Exercise: Identify every line in the records below that contains the word "menu", and copy each such line in full.

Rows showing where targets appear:
* BEGIN *

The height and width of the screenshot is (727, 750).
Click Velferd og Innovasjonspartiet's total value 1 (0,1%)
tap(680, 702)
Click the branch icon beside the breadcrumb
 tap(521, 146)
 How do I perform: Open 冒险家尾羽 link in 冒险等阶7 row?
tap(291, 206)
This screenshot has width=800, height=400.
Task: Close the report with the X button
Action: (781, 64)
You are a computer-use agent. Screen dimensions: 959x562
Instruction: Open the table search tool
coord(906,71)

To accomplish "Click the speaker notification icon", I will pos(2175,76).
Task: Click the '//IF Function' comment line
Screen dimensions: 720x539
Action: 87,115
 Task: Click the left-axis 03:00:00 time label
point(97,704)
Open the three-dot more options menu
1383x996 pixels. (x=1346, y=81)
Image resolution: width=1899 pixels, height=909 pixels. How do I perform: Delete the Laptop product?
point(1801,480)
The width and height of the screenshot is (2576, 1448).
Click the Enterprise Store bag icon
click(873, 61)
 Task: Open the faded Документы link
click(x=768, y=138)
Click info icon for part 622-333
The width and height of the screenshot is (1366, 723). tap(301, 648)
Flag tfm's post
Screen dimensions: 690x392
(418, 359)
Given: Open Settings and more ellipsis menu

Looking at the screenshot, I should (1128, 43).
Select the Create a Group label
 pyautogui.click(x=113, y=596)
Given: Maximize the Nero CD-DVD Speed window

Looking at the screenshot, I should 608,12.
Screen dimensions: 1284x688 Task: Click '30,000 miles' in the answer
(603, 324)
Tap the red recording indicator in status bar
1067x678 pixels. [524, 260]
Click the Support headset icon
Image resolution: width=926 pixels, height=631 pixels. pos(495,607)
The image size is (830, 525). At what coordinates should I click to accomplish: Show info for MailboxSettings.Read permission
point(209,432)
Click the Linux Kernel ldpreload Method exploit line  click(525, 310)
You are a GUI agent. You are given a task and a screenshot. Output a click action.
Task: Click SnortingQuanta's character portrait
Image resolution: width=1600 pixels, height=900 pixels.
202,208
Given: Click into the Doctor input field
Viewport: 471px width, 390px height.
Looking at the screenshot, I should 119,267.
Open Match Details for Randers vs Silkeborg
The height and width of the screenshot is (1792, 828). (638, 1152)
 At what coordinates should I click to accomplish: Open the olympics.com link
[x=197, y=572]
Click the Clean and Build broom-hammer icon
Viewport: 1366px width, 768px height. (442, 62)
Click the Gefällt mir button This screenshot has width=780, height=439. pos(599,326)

* END *

Full solution:
Open the three-dot more options menu
Given: Open Settings and more ellipsis menu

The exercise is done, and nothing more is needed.